Asisten Deputi Perlindungan Khusus Anak dari Kekerasan Kementerian PPPA Ciput Eka Purwianti mengatakan, salah satu yang dapat dilakukan adalah dengan menghadirkan sistem pendidikan positif, aman, dan nyaman bagi anak.
Apalagi, pandemi Covid-19 telah memperparah kerentanan dan meningkatkan resiko anak mengalami berbagai tindak kekerasan baik fisik, psikis, maupun seksual.
"Upaya penghapusan kekerasan terhadap anak tidak bisa ditunda sehingga dalam melindungi anak dari ancaman kekerasan, membutuhkan sinergi semua pemangku kepentingan melalui pelaksanaan sistem perlindungan anak yang terintegrasi," kata Ciput, dikutip dari siaran pers, Rabu (3/11/2021).
Ciput mengatakan, untuk memastikan tidak adanya anak yang tertinggal (leaving no child behind) dan mencapai target 16,2 persen tujuan pembangunan berkelanjutan (SDGs), maka dibutuhkan upaya terkoordinasi dan sinergi dari seluruh pemangku kepentingan.
Terutama dalam menjalankan sistem perlindungan anak yang terintegrasi tersebut.
"Sistem ini dapat mengidentifikasi risiko dan kerentanan anak juga orangtua/wali mereka, serta merespons kerentanan tersebut, melalui layanan multisektor yang terintegrasi dan dapat diakses semua pihak,” kata dia.
Ciput mengatakan, pandemi Covid-19 telah berdampak signifikan terhadap kehidupan anak, salah satunya pada bidang pendidikan.
Kebijakan belajar dari rumah pun dinilainya turut meningkatkan risiko anak mengalami kekerasan dan eksploitasi.
Risiko ini mulai dari berada di jalanan, diperdagangkan, berkonflik dengan hukum, hingga dipaksa menikah di usia dini, terutama pada anak perempuan.
Selain itu, ujar dia, kekerasan pun bisa dialami anak di lingkungan sekolah.
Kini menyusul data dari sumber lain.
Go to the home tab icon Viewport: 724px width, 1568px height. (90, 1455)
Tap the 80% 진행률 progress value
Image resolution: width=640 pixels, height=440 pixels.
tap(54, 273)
Antara lain, seperti perundungan dan hukuman fisik yang membuat anak menderita, mempengaruhi kesehatan mental, dan risiko serius lainnya.
"Oleh karena itu, sangat penting mewujudkan lingkungan sekolah maupun lingkungan pendidikan lainnya yang aman dan nyaman, guna memastikan anak terlindungi, dapat belajar dengan optimal, bermimpi dan percaya diri mengejar mimpinya," kata Ciput.
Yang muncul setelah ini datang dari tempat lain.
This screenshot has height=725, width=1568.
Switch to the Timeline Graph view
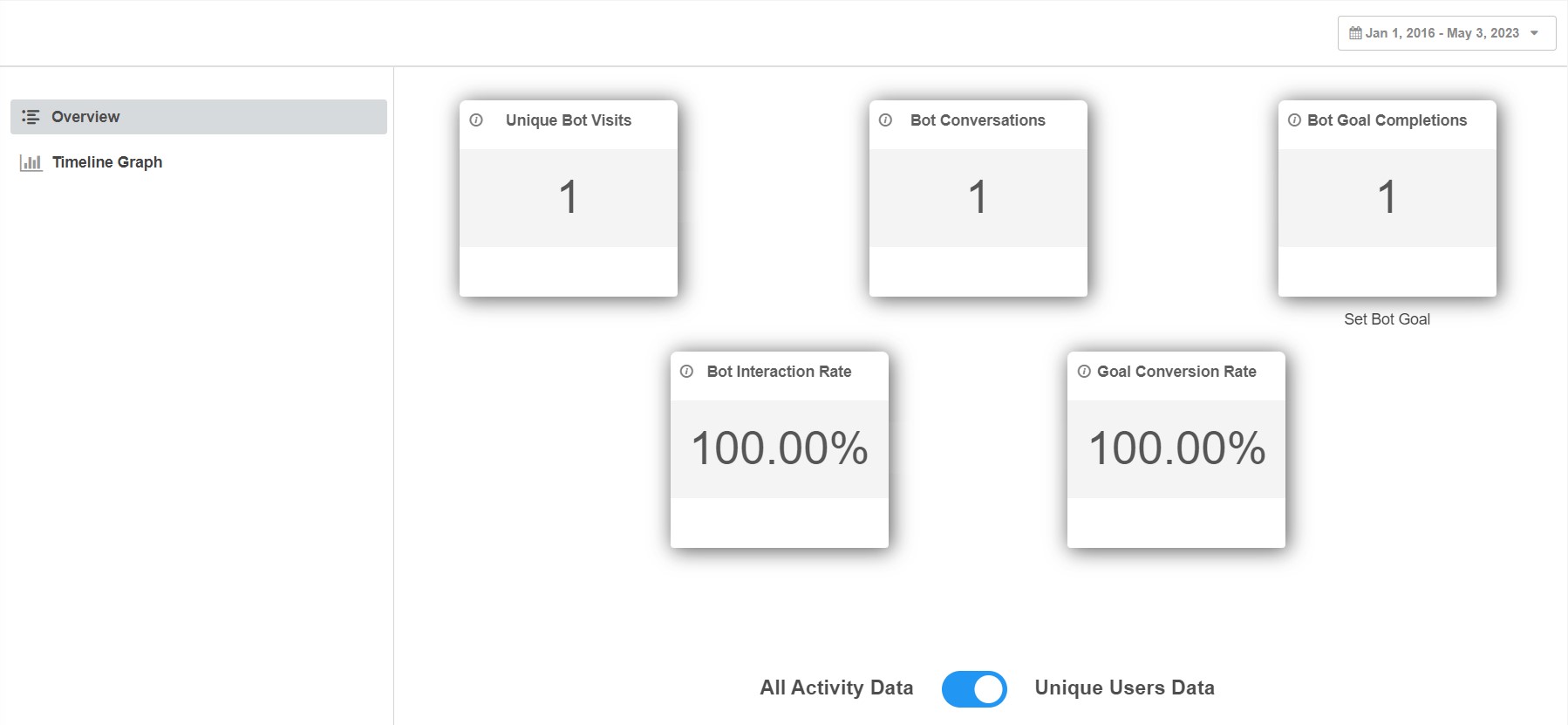click(x=107, y=162)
Menurut dia, anak-anak dipengaruhi contoh yang mereka lihat dari interaksi orangtua atau wali, teman sebaya, guru, dan komunitasnya.
Dengan demikian, harus dipastikan bahwa orangtua dan wali memiliki pengetahuan tentang pengasuhan yang baik, para guru yang harus menerapkan disiplin positif atau bukan hukuman fisik, dan masyarakat yang harus berani menentang serta menghentikan praktik salah terhadap anak.
Ciput mengatakan, anak adalah agen perubahan yang berperan penting memutus siklus kekerasan, namun hal tersebut hanya bisa terwujud jika semua pemangku kepentingan bekerja sama sejak dari lingkungan rumah.
"Hal terpenting adalah anak-anak perlu mendapatkan kesempatan untuk mengembangkan kemampuan dirinya, berani mengatakan tidak dalam kondisi yang membahayakan dirinya, didengarkan suaranya, dan berpartisipasi dalam pengambilan keputusan terkait hal-hal yang berdampak pada kehidupannya," ujar dia.
Sayangnya, hingga saat ini kekerasan terhadap anak masih banyak terjadi di Indonesia.
Lebih parahnya, para pelaku merupakan keluarga atau orang terdekat, termasuk orangtua atau guru.